▸ WHAT THE TASK REQUIRES: The records that follow must be printed exactly as they are.

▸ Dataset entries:
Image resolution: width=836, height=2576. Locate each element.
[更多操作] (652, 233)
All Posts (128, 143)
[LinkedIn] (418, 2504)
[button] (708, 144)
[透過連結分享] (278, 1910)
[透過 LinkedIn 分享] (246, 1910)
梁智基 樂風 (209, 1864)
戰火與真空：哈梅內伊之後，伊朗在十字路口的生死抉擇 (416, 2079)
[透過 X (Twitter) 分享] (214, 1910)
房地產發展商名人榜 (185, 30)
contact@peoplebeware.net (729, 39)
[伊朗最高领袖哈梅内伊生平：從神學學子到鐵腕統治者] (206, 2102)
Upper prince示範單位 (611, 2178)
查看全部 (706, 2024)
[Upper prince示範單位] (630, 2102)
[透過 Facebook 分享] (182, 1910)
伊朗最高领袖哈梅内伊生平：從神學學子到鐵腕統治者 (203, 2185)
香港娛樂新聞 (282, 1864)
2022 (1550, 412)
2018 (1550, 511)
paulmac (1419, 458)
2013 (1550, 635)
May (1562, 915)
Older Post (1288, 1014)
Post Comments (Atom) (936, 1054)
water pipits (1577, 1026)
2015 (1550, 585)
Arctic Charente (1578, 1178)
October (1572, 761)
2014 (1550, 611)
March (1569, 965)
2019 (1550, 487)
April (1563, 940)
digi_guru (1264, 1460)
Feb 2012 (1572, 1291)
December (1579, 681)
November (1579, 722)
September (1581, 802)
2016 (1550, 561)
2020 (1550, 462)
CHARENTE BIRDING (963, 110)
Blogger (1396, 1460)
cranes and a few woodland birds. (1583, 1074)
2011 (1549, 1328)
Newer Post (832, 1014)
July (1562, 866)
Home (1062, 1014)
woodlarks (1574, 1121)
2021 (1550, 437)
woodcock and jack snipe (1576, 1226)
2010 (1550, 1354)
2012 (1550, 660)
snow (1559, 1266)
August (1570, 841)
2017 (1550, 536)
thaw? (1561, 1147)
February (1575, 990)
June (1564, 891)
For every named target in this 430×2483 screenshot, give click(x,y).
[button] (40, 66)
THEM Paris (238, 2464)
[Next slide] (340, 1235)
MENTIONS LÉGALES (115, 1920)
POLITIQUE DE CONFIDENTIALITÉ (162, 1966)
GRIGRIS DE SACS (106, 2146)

▸ ANSWER SPACE:
Image resolution: width=836, height=2576. Locate each element.
[更多操作] (652, 233)
All Posts (128, 143)
[LinkedIn] (418, 2504)
[button] (708, 144)
[透過連結分享] (278, 1910)
[透過 LinkedIn 分享] (246, 1910)
梁智基 樂風 (209, 1864)
戰火與真空：哈梅內伊之後，伊朗在十字路口的生死抉擇 (416, 2079)
[透過 X (Twitter) 分享] (214, 1910)
房地產發展商名人榜 (185, 30)
contact@peoplebeware.net (729, 39)
[伊朗最高领袖哈梅内伊生平：從神學學子到鐵腕統治者] (206, 2102)
Upper prince示範單位 (611, 2178)
查看全部 (706, 2024)
[Upper prince示範單位] (630, 2102)
[透過 Facebook 分享] (182, 1910)
伊朗最高领袖哈梅内伊生平：從神學學子到鐵腕統治者 (203, 2185)
香港娛樂新聞 (282, 1864)
2022 (1550, 412)
2018 (1550, 511)
paulmac (1419, 458)
2013 (1550, 635)
May (1562, 915)
Older Post (1288, 1014)
Post Comments (Atom) (936, 1054)
water pipits (1577, 1026)
2015 (1550, 585)
Arctic Charente (1578, 1178)
October (1572, 761)
2014 (1550, 611)
March (1569, 965)
2019 (1550, 487)
April (1563, 940)
digi_guru (1264, 1460)
Feb 2012 (1572, 1291)
December (1579, 681)
November (1579, 722)
September (1581, 802)
2016 (1550, 561)
2020 (1550, 462)
CHARENTE BIRDING (963, 110)
Blogger (1396, 1460)
cranes and a few woodland birds. (1583, 1074)
2011 (1549, 1328)
Newer Post (832, 1014)
July (1562, 866)
Home (1062, 1014)
woodlarks (1574, 1121)
2021 (1550, 437)
woodcock and jack snipe (1576, 1226)
2010 (1550, 1354)
2012 (1550, 660)
snow (1559, 1266)
August (1570, 841)
2017 (1550, 536)
thaw? (1561, 1147)
February (1575, 990)
June (1564, 891)
For every named target in this 430×2483 screenshot, give click(x,y).
[button] (40, 66)
THEM Paris (238, 2464)
[Next slide] (340, 1235)
MENTIONS LÉGALES (115, 1920)
POLITIQUE DE CONFIDENTIALITÉ (162, 1966)
GRIGRIS DE SACS (106, 2146)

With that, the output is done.